Annual Message from Michael Silver
Director, Neuroscience PhD Program (2017-present)
Professor of Optometry and Vision Science and Neuroscience
-February 13, 2020-
This past year was an exciting and productive one for our program. In 2019, the Helen Wills Neuroscience Institute (HWNI) celebrated its twentieth birthday. In the 1990s, Carla Shatz and Corey Goodman carried out much of the foundational work to unify the neuroscientists on our campus, culminating in the founding of HWNI and the Berkeley Neuroscience PhD Program. Although Corey has since moved out of his lab and into the world of venture capital, he remains an active member of the Berkeley Neuroscience community as an Adjunct Professor in HWNI. Last year, Corey and his partner, Marcia Barinaga, announced their plans to bequeath a substantial portion of their estate to HWNI, with half of this donation dedicated for support of our graduate students. We are profoundly grateful to Corey and Marcia for this transformative gift, which will create an endowment that will benefit the students in our program for many generations.

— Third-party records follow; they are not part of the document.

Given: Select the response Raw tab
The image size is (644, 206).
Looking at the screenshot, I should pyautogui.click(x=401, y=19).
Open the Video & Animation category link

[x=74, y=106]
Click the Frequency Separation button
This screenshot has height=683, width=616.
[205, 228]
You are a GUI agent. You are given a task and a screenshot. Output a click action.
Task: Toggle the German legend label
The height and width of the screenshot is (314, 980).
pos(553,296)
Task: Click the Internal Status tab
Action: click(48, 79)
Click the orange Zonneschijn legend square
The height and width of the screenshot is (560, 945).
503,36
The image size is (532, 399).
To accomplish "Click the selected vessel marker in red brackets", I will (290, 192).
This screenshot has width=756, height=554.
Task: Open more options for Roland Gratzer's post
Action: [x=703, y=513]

This past year also brought our academic program review. All units on our campus are comprehensively reviewed every ten years by an external committee of prestigious faculty from peer institutions. The review process involved a tremendous amount of work from several different groups within HWNI, and it was inspiring to me to see how many in our community rose to meet this challenge. The review committee’s report on HWNI and the Neuroscience PhD Program was generally extremely positive and emphasized our many successes, but the committee also noted areas of concern, including issues of affordability in the Bay Area for our graduate students.
We are continuing our efforts to identify and procure additional sources of financial support for the students in our program. In this context, the Weill Neurohub, launched last fall with a gift of more than $100 million, will fund neuroscience research, collaboration, and infrastructure at UCSF, the University of Washington, and our campus. Critically, the Weill Neurohub includes funds specifically for graduate student support.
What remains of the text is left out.